Asad: I guess a Pakistani Muslim in my old elementary school in Buffalo these days would feel a lot more uncomfortable, more under suspicion, than I did. But “repressed confrontations” resonates with me as a good description of a strange doubleness I sometimes felt in school. Was I “different”? I was never sure how much or why. I knew my family was quite different to others, but so is everybody's–and not having other Pakistani friends meant I didn't know if those differences were cultural or familial. A dialectic happens there: being treated differently and actually being different “to begin with” are all mixed up. And of course, there's the synthesis: having difference imputed to you by others is a difference, in that you experience a treatment that others don't.
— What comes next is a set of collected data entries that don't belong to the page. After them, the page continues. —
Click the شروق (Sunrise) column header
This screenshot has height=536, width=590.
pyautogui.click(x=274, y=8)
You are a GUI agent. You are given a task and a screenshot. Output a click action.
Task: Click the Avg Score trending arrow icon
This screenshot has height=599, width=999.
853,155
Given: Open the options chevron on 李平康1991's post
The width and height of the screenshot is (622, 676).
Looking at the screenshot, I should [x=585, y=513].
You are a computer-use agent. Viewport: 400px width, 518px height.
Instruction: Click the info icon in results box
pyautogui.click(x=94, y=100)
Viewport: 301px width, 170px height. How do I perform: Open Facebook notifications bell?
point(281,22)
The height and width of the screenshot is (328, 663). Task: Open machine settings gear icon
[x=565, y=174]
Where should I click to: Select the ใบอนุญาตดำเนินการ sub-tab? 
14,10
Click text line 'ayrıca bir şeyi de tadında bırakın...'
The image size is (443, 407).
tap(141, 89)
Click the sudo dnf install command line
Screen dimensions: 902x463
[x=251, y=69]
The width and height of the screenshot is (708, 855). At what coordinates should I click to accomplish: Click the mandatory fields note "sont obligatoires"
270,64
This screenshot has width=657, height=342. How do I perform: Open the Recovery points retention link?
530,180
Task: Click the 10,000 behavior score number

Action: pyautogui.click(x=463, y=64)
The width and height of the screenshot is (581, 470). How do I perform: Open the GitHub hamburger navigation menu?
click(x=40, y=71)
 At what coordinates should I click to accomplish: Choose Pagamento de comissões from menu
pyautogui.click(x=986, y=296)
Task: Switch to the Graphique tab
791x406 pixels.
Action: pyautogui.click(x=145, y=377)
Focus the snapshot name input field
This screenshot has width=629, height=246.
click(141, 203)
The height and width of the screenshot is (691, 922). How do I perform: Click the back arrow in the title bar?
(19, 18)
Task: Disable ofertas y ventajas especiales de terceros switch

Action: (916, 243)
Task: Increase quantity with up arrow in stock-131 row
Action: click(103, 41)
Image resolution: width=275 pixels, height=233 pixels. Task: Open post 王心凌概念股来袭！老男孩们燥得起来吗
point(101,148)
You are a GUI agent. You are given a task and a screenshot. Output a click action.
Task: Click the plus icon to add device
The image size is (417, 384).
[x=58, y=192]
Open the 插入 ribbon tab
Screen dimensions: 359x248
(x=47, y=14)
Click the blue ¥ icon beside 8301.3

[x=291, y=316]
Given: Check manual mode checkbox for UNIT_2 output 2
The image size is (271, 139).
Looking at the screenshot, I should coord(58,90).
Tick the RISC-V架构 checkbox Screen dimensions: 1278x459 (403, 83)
I've noticed a similar dialectic in Respite. Do the images, which are, as you say, a kind of counter-propanganda, record sameness or difference? Concentration camp life appears here as a combination of diligent home-front labor and cruise ship-style fun. Yet Farocki, with a confident simplicity of means, shows that the normality the images record paradoxically make the inmates' difference, as victims of Westerbork, all the more palpable. In one of his title cards, Farocki memorably hypothesizes that the filmmaker (Breslauer) avoided closeups of doomed inmates boarding trains to Auschwitz: some of their faces showed terror too clearly, destroying the sunny picture of camp life he was meant to produce. Breslauer's images don't picture a tragedy, but they still record one. We know where those trains were headed. And so the images, in dialogue with the title cards, flip back and forth in meaning from counter-propagandistic appeasement to authentic record of trauma. They're both.
Judith: What is the most astonishing to me, and the most tragic moment in this film, is the lady in a wheel chair who is carried into the train with utmost care. Her suitcase is neatly packed, blanket around her legs, waiting patiently for someone to lift her up. As you said before: an elderly woman ready for her Caribbean cruise adventure. The idea that some of these people had no idea what was to come, or were in denial of its horror, gives me goosebumps. Farocki's title cards do not allow denial or ignorance of this woman's fate, almost as if he wants to warn her in retrospect, channeling his warning through us. In the end, the texts also tell us something about Farocki's viewing of this material. While watching he is always reassuring himself of what happened after these moments, that these people are dead, not wanting to be fooled by the laughter and 'liveliness,' of the people in the footage. And yes, a pile of dead bodies doesn't mean anything; a laughing woman leading an exercise group for other young women, does.
Judith Goudsmit grew up in Amsterdam, and is currently getting her MFA in playwriting at the New School in New York City. Asad Raza lives in New York and writes regularly for 3quarksdaily.